Given that the target is hit before it reaches the ground, show that
\[
2u\sin\alpha (u\sin\alpha - v\sin\beta) > bg\,.
\]
Explain, with reference to part (i), why the target can only be hit if $\alpha > \beta$.
\end{questionparts}\begin{questionparts}
\item The particles collide if there exists a time when
\begin{align*}
&& a + ut \cos \alpha &= vt \cos \beta \\
\Rightarrow && t (v \cos \beta-u \cos \alpha) &= a\\
&& ut \sin \alpha &= b + vt \sin \beta \\
\Rightarrow && t(u \sin \alpha - v \sin \beta) &= b\\
\Rightarrow && a(u\sin \alpha - v \sin \beta) &= b(v \cos \beta - u \cos \alpha) \\
\Rightarrow && u(a \sin \alpha + b \cos \alpha) &= v (b \cos \beta + a \sin \beta) \\
\Rightarrow && u \sin (\alpha + \theta) &= v \sin (\beta + \theta)
\end{align*}
\item The path of the bullet is $(vt \cos \beta, b + vt \sin \beta -\frac12 g t^2)$. The path of the target is $(a+ut \cos \alpha, ut \sin \alpha - \frac12 g t^2)$.
By comparing components as in part (i) and noting the acceleration doesn't change the story, we can see that $t(u \sin \alpha - v \sin \beta) = b$ and we also need $u t \sin \alpha - \frac12 gt^2 >0$ or $u \sin \alpha - \frac12 gt > 0$
\begin{align*}
&& u \sin \alpha & > \frac12 gt \\
&& 2u \sin \alpha & > g \frac{b}{(u \sin \alpha - v \sin \beta)} \\
\Rightarrow && 2u \sin \alpha( u \sin \alpha - v \sin \beta) & > gb
\end{align*}
Notice we must have $u \sin \alpha > v \sin \beta$ and $u \sin (\alpha + \theta) = v \sin (\beta + \theta)$ so $ \frac{\sin \alpha}{\sin (\alpha + \theta)} > \frac{\sin \beta}{\sin (\beta + \theta)}$, but if we consider $f(t) = \frac{\sin t}{\sin(t+x)}$ we can see $f'(t) = \frac{\cos t \sin(t + x) - \sin t \cos(t+x)}{\sin^2(t+x)} = \frac{\sin x}{\sin^2(t+x)} > 0$ is increasing, therefore $\alpha > \beta$.
\end{questionparts}
Although not a popular question, this was one of the better-answered questions in terms of the average number of marks achieved per candidate.
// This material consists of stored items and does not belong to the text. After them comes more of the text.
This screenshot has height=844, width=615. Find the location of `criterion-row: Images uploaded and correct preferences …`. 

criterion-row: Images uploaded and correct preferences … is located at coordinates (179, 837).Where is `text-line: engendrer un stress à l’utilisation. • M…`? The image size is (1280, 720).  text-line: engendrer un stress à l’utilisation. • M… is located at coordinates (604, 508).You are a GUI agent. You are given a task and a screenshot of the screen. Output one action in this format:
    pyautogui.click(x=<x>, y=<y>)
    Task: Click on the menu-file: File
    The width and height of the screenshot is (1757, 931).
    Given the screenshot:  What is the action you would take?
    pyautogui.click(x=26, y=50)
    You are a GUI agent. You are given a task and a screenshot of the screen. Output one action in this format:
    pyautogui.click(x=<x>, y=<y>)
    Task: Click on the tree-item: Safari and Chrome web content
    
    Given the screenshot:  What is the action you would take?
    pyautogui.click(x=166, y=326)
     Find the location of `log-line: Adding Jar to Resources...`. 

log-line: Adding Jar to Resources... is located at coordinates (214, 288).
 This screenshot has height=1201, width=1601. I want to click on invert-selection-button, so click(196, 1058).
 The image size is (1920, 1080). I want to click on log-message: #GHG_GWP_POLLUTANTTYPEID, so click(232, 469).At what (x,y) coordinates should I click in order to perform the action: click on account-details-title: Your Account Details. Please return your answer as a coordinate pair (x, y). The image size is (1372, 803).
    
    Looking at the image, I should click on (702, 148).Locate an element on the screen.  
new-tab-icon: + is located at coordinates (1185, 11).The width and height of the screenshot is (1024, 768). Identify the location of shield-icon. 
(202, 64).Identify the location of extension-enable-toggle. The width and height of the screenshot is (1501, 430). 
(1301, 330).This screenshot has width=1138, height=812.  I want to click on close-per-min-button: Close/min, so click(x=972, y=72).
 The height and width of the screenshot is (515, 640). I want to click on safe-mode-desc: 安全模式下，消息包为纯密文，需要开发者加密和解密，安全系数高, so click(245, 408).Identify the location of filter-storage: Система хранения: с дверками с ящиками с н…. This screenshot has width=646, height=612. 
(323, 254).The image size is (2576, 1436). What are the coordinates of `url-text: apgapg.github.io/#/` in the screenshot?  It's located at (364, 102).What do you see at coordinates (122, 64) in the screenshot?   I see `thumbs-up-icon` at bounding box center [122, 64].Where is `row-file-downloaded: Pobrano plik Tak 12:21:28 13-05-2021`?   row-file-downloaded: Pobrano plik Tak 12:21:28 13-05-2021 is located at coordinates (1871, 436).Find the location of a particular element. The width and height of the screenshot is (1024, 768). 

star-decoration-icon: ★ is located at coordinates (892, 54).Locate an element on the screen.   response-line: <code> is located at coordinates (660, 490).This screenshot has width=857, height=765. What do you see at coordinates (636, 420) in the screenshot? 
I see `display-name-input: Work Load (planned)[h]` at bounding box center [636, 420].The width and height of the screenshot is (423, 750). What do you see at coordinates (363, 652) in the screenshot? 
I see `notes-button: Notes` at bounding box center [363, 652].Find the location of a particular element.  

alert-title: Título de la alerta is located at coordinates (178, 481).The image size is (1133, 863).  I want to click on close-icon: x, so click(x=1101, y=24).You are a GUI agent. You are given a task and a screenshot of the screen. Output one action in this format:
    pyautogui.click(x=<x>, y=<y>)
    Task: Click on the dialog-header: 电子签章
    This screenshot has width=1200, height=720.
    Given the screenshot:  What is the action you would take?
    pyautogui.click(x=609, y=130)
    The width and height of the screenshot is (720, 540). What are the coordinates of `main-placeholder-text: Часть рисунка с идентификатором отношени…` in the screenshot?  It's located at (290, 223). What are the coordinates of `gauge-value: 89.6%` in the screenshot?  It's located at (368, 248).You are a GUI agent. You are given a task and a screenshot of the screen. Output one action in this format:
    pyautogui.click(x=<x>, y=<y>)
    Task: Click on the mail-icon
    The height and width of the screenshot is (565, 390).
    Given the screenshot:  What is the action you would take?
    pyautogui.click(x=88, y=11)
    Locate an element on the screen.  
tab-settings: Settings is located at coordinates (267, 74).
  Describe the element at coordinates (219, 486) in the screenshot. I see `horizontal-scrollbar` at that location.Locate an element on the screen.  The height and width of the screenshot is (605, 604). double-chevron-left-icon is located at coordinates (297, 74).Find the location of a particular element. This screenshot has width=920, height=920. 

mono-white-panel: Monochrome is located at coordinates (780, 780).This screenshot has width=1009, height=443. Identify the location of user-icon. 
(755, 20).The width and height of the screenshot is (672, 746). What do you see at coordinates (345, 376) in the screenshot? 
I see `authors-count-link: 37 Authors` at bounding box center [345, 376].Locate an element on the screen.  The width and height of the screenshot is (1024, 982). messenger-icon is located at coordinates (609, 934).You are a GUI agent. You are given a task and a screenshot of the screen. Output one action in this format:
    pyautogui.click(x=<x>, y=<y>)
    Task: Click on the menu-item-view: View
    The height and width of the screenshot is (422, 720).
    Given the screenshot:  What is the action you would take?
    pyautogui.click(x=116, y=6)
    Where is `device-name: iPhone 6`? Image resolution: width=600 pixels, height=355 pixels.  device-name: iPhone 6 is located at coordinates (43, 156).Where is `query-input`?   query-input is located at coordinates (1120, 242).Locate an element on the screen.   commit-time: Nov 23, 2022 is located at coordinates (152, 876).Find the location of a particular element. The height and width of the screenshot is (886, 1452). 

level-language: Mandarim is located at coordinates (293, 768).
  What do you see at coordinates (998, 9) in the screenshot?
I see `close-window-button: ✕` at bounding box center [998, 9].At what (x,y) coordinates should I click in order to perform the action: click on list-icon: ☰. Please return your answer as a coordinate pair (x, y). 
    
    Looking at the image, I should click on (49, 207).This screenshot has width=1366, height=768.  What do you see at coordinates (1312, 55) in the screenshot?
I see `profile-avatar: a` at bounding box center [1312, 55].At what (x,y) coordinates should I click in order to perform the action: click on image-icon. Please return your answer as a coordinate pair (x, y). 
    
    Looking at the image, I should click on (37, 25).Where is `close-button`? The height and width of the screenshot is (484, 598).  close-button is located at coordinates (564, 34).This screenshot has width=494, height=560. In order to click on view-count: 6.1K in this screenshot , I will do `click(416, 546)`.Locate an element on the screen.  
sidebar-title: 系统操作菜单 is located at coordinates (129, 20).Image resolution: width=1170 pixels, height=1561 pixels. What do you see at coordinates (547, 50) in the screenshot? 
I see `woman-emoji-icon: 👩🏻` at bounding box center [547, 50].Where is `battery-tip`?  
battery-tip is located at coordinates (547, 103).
Many candidates who attempted this question were able to gain many of the marks for part (i), often by substituting λ = b/a into the simultaneous equations and then eliminating. Some candidates, however, lost some marks for assuming that x = aλ and y = bλ. Part (ii) was well answered by many candidates, but very few solutions successfully explained the link between the two parts of the question.